No. GT6 was competing with FM4, and its graphics as a whole with all the features were still more impressive in-game than in FM4 or anything in the previous generation. FM6 is going to compete with all the new generation racers running on a much more advanced hardware. They can't take the luxury of lowering even more its actual level or the differences will become too much evident to be ignored.

FH2 weather approach is still very old-school and simplistic, nothing new or advanced and in some details is worst than GT5.

At 2:27:


This is an example of what Driveclub is doing:

Over in Norway, dawn breaks over powdered mountains, sending a dreamy purplish blue out across the environment. The heat from the sun dynamically melts the snow, with northern-facing surfaces reacting first. As that sun sets and a storm rolls in, road-signs are reflected in the slicked tarmac, while headlights catch individual rain droplets. The attention to detail is underlined when Evolution pauses the action and sweeps through the static action, ascending up through the clouds - DriveClub's game world is rendered all the way to the heavens, some two kilometres up.

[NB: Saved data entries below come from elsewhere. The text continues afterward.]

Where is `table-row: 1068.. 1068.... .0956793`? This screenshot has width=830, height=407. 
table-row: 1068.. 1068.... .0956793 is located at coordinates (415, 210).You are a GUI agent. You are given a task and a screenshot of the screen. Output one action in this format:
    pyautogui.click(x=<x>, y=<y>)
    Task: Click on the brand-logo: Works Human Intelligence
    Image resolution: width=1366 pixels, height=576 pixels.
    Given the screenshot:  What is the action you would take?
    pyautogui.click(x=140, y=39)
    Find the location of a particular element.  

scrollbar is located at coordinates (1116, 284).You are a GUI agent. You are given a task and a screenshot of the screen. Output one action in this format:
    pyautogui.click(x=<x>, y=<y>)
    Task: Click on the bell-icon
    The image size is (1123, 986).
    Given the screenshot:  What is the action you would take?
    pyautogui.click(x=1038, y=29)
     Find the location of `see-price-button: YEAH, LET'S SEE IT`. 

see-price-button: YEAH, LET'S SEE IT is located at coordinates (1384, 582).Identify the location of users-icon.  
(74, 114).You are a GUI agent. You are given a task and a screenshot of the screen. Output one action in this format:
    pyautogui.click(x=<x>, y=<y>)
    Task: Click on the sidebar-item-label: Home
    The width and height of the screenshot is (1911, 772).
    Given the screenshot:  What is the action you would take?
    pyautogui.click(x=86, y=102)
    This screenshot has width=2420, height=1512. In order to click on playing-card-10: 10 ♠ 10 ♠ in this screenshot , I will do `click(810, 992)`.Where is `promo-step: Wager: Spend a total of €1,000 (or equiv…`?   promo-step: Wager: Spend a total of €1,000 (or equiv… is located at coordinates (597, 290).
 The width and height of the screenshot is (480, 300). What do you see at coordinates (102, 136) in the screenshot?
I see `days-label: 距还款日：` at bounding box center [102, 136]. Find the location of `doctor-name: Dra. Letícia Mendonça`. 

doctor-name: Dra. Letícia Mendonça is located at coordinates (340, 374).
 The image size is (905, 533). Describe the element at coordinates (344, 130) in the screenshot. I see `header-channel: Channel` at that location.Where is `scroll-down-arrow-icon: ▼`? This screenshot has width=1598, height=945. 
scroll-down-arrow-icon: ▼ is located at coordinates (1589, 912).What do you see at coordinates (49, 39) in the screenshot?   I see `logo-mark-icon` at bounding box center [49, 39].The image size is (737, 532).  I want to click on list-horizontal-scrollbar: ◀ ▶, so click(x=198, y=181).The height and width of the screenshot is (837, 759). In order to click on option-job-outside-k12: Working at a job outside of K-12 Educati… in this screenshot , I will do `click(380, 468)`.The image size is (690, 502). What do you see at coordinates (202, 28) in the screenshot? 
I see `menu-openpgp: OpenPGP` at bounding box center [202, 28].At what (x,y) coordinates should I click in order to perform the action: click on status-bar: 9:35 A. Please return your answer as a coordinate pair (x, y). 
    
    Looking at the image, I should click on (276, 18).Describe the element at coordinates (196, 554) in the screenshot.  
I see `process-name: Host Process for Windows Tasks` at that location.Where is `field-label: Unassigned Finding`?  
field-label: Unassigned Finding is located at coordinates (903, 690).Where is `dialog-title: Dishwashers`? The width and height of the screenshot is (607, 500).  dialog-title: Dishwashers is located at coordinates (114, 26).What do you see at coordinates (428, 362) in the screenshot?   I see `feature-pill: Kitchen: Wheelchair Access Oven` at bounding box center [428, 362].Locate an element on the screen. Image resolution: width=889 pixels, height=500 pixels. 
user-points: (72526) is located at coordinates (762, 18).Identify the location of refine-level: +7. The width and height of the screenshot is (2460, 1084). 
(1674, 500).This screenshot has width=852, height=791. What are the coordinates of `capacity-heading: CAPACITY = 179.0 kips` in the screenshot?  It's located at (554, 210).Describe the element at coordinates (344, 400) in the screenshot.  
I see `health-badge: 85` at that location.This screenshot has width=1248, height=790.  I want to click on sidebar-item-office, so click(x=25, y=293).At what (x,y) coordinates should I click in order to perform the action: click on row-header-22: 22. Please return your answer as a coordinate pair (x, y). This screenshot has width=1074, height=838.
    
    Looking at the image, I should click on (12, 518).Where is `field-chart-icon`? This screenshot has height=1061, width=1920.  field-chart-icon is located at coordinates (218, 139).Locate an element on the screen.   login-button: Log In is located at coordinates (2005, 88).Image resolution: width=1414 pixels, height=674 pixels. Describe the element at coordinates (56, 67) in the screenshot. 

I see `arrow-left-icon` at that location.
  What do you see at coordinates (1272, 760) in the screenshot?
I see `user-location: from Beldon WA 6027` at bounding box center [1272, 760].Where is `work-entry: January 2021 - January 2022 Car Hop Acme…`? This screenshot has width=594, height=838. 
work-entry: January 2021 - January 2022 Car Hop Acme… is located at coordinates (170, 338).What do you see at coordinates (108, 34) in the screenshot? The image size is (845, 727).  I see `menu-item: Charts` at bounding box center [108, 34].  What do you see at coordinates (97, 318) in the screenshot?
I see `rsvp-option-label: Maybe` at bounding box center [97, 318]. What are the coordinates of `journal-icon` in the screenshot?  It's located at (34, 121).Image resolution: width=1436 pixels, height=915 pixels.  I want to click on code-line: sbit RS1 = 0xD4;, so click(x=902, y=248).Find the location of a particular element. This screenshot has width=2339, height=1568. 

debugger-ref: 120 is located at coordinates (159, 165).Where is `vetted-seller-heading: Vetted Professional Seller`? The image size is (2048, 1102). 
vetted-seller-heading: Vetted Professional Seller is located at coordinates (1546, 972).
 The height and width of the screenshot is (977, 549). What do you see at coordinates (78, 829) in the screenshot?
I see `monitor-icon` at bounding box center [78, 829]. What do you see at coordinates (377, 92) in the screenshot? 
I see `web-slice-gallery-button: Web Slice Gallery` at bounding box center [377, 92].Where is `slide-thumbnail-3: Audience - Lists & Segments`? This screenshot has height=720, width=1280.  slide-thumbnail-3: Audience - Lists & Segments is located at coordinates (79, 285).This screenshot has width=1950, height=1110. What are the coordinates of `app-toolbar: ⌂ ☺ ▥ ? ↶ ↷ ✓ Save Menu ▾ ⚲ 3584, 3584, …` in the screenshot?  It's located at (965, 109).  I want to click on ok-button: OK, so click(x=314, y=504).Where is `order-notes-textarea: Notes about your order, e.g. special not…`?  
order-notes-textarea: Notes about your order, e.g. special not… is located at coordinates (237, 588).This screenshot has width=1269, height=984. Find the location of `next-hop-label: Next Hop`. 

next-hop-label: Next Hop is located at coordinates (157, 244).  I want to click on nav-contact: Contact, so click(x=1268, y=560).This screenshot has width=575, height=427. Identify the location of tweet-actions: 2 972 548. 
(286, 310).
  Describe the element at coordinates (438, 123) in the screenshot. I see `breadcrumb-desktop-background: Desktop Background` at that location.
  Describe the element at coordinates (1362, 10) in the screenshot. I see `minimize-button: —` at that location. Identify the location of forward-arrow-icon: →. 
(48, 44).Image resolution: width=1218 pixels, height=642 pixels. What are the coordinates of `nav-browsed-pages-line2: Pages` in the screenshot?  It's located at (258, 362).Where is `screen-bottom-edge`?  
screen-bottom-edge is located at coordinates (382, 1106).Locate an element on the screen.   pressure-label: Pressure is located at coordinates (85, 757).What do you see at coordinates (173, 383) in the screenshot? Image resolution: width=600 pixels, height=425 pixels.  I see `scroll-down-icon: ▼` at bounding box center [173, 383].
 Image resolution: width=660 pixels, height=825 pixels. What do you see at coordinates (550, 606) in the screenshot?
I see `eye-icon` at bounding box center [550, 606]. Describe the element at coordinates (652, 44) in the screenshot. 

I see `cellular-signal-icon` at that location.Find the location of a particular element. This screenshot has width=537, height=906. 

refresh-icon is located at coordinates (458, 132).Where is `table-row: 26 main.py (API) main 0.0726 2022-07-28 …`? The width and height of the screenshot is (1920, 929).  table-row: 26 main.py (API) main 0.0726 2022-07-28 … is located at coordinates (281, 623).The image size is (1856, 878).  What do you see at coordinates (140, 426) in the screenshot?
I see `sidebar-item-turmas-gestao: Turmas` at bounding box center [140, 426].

There are more and more incredible details:
http://www.thesixthaxis.com/2014/06...bs-weather-and-how-the-delay-benefits-us-all/

The first that is going to be noticed by everybody is how good is the graphical implementation and the dynamics of the features. If are not up to par with other games people will going to notice even in a simple YT video or static image (photomode could be used here to fool some people). If they don't nail the graphics, a supossed good weather physics is not going to save the game from the critics. Also a realistic atmosphere is as important as a realistic sound to enhace the experience.
 
Some games differ more than others and FM5 is one that shows the most, if not the most, differences between modes. Forzavista looking like a different game.

You must not have played Forza Motorsport 5 because the main difference between ForzaVista and in-game is AA.

Over in Norway, dawn breaks over powdered mountains, sending a dreamy purplish blue out across the environment. The heat from the sun dynamically melts the snow

The heat from the sun in Forza Horizon 2 will dynamically dry the road surfaces.

, with northern-facing surfaces reacting first. As that sun sets and a storm rolls in, road-signs are reflected in the slicked tarmac, while headlights catch individual rain droplets.

Same in Forza Horizon 2, we have yet to see rain at night in Horizon 2 so we don't know about the headlight thing.

The attention to detail is underlined when Evolution pauses the action and sweeps through the static action, ascending up through the clouds - DriveClub's game world is rendered all the way to the heavens, some two kilometres up.

So is Forza Horizon 2's weather system.